«Ogni peccato ed ogni bestemmia sarà perdonata agli uomini, dice Gesù Cristo in S. Matteo, ma la bestemmia contro lo Spirito Santo non sarà rimessa. Chiunque sparlerà del Figliuolo dell’uomo otterrà perdono; ma chi avrà sparlato dello Spirito Santo non ne avrà remissione, né in questo secolo, né nel futuro» (MATTH. XII, 31-32). Qual è questo peccato che non sarà rimesso né nel tempo, né nell’eternità?
Disperare di salvarsi l’anima: la disperazione deriva da sfiducia nella divina misericordia o da sfiducia in sé stessi, nella propria capacità di mantenere il proponimento di non ricadere nel peccato; nella propria capacità di rinnegare sé stesso, di prendere la propria croce e di seguire Cristo anche sulla strada che porta al calvario. Chi dispera, ragiona press’a poco così: Cristo richiede una tempra eroica, io non sono un eroe, dunque la sua morale non è per me. In ultima analisi, chi dispera, come chi presume, confida solo in sé stesso. Però, mentre il primo conclude di non potercela fare, il presuntuoso ritiene di potercela fare senza la necessaria arma della grazia divina.
Presumere di salvarsi senza merito. Chi dispera, si configura un Dio giusto, ma non anche misericordioso. Chi presume, si configura un Dio misericordioso, ma non anche giusto. Pecca chi si espone alle occasioni di peccato, presumendo di avere la forza morale sufficiente per superare la tentazione. La presunzione si allea alla superbia e alla mancanza del timor di Dio. Il presuntuoso infatti, crede di poter fare a meno di Dio.
Rifiutare la verità, pur riconoscendola come tale. Chi è disponibile alla fede, accetta anche quello che non riesce a comprendere in virtù di quello che comprende. Chi non è disponibile alla fede respinge anche quello che capisce a causa di quello che non riesce a capire. Rifiutare la verità morale e religiosa non è la stessa cosa che ignorare o rifiutare la verità scientifica o filosofica, perché queste ultime non incidono, in linea di massima, sulla nostra vita quotidiana come fanno o dovrebbero fare le verità morali e religiose. Ma soprattutto per un cristiano la verità è lo stesso Cristo.

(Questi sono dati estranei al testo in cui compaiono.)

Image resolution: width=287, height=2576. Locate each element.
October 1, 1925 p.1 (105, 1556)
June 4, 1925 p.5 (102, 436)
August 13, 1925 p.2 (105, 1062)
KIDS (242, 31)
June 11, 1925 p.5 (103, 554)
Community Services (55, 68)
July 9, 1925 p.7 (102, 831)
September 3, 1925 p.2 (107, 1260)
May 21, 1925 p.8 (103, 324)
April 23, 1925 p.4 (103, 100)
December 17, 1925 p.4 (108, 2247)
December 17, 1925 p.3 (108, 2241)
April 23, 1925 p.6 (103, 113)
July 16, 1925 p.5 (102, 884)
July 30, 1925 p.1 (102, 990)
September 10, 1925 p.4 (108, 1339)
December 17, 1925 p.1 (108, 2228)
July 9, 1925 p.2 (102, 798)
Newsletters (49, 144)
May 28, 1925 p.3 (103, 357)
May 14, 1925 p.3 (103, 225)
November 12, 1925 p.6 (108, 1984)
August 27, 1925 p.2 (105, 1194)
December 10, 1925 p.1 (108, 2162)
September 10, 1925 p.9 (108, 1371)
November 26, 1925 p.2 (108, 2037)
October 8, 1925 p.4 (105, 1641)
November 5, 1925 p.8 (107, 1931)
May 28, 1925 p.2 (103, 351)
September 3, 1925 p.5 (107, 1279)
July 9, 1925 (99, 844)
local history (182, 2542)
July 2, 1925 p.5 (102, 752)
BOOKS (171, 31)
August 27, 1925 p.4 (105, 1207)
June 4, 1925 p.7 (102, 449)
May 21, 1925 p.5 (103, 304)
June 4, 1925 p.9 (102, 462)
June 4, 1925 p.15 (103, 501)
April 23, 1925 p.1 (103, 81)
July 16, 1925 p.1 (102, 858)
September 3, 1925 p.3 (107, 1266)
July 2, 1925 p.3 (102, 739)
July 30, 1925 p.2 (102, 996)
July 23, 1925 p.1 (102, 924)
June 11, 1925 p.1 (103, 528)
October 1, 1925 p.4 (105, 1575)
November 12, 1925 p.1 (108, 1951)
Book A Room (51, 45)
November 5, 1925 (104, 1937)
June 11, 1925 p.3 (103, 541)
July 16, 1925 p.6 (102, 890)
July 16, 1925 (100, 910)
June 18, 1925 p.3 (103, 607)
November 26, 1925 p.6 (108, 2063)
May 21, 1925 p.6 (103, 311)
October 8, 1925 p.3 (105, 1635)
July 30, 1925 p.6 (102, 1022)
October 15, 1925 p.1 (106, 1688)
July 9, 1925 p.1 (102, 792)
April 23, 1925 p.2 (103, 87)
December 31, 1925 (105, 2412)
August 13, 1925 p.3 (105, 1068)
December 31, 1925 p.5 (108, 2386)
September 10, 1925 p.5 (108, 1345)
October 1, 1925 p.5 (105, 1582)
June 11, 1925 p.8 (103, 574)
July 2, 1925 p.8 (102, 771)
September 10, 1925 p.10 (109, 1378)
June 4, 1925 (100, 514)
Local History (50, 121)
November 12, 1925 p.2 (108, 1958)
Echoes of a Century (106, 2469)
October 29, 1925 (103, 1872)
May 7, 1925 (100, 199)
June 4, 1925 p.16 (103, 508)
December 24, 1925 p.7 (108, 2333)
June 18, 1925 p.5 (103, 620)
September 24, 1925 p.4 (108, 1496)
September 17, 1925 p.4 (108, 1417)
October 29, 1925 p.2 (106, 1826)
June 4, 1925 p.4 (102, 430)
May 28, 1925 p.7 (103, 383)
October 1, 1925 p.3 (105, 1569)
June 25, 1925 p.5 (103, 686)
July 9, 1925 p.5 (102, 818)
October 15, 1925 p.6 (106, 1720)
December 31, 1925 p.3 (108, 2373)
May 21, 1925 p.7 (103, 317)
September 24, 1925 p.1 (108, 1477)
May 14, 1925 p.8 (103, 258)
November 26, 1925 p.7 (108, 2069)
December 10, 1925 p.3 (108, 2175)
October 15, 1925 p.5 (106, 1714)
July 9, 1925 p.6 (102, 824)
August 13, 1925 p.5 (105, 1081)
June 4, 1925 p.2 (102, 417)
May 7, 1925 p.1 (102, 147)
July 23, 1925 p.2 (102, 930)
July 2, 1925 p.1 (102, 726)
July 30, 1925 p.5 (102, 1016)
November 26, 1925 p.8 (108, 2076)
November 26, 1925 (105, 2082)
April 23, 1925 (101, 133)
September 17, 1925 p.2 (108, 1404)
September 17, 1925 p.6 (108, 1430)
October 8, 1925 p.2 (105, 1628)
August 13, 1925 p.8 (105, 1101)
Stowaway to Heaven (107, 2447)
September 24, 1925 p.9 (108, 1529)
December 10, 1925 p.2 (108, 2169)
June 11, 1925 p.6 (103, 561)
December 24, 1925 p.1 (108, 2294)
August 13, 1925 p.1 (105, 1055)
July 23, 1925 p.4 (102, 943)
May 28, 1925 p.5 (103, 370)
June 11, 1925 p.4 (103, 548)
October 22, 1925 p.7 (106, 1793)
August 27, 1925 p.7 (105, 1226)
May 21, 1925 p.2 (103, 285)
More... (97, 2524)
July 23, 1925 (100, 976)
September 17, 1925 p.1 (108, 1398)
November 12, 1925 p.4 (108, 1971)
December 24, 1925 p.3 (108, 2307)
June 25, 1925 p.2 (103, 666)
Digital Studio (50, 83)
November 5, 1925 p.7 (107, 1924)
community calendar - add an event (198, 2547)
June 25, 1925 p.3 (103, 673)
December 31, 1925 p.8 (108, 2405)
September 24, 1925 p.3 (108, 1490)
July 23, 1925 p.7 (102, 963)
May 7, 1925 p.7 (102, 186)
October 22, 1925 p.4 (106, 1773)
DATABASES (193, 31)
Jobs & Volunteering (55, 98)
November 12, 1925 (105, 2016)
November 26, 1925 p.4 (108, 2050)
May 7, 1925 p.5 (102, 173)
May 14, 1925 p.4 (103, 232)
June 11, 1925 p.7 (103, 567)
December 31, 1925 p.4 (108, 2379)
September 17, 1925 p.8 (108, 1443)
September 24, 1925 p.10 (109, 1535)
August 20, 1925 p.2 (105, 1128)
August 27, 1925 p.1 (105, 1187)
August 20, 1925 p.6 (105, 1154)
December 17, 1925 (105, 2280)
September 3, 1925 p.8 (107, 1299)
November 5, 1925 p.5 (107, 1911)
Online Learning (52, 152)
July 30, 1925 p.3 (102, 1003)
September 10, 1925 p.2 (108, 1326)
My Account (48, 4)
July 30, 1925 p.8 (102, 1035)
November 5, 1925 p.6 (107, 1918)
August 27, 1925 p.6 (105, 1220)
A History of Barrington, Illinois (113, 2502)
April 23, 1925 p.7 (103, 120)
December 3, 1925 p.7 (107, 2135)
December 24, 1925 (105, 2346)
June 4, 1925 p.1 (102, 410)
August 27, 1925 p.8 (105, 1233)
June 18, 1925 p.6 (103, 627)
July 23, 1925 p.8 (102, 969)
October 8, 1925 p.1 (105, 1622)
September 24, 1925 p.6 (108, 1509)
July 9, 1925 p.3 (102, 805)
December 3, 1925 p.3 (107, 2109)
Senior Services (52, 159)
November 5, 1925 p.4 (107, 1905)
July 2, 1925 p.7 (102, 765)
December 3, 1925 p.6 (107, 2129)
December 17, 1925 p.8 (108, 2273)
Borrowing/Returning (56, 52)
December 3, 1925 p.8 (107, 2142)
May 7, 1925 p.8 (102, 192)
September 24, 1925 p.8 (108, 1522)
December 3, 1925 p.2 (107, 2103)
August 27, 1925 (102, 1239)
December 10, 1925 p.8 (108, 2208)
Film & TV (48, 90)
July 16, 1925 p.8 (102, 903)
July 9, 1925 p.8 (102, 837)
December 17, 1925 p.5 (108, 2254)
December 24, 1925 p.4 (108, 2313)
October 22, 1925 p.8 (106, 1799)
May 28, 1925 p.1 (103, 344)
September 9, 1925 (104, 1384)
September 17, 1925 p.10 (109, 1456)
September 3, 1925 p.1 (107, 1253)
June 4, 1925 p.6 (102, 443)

Rifiutare la verità è rifiutare Cristo.
Invidiare il cristiano che compie il proprio dovere. L’invidia diviene peccato contro lo Spirito Santo quando raggiunge livelli diabolici, quando cioè l’invidioso non solo desidera il male fisico ma anche il male morale dell’altro, non solo spera che l’altro cada in peccato, ma addirittura cerca di pervertirlo.
Ostinarsi nel peccato. Scrive Marlowe: “Sebbene tu abbia peccato come un uomo, non perseverare nel male come un demonio” (Faust). Nei primi secoli del Cristianesimo era diffusa la consuetudine di fare quasi coincidere il battesimo con l’unzione degl’infermi per essere liberati non solo dal peccato originale, ma anche da tutti i peccati attuali commessi nel corso della vita. Ma questo significa abusare della paziente misericordia di Dio.
Impenitenza finale. Finché c’è vita, c’è speranza di salvarsi l’anima. Dio ci attende sino all’ultimo istante. Dio ci parla sempre, l’impenitente non ascolta mai la sua parola. Dio ci tende sempre una mano. L’impenitente la respinge sempre. Non può incolpare altri che sé stesso del suo destino di perdizione. Il cristiano, invece, ogni giorno chiede a Dio la grazia di morire in grazia.